Y entonces se volvió hacia mí de pronto y me dio una bofetada. No de esas tortas que se le dan a un niño para que se calle la boca. Una bofetada en toda regla. Noté cómo los pies se me separaban por un instante del suelo, cómo me elevaba un poco por el aire y después volvía a caer. Me quedé muy sorprendido. Eli era de esos hermanos que te enseñan a pasar bien la pelota jugando al fútbol, no de los que te pegan. Me levanté del asfalto. Tenía el cuerpo entero dolorido y en la boca un sabor salado a sangre. No lloré, a pesar de que me dolía muchísimo la mandíbula. Pero Eli, de repente, sí parecía estar al borde de las lágrimas.
—¡Joder, qué mierda, y ni siquiera sé qué hacer! —dijo desesperado, sentándose en el suelo a mi lado y echándose a llorar.
Después se calmó un poco y volvimos a Tel Aviv en su coche. Estuvo callado durante todo el trayecto. Llegamos al piso en el que vive.
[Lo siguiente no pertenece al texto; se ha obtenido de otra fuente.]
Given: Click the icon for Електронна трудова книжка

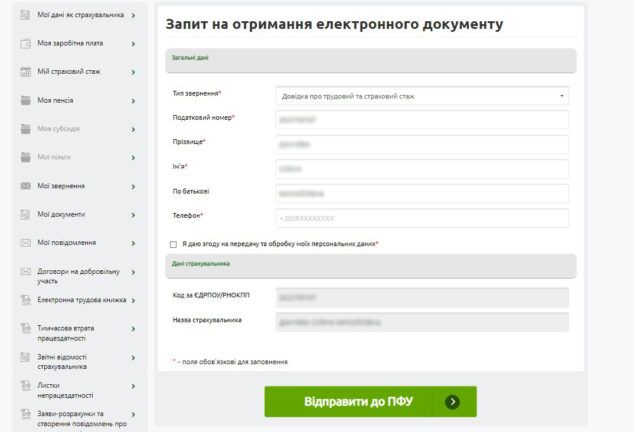Looking at the screenshot, I should point(28,300).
Acababa de licenciarse en el ejército y había alquilado un piso con otro chico.
—Tu madre —dijo—, es decir, nuestra madre —los dos permanecimos en silencio—. Papá y mamá, ya sabes —intentó seguir de nuevo, pero se calló.
Hasta que los dos nos hartamos. Yo tenía ya muchísima hambre, porque no había comido nada desde por la mañana, así que nos fuimos a la cocina y el me preparó un huevo revuelto.


Etgar Keret, La chica sobre la nevera y otros relatos, Siruela, Madrid, 2006, pp. 86-8.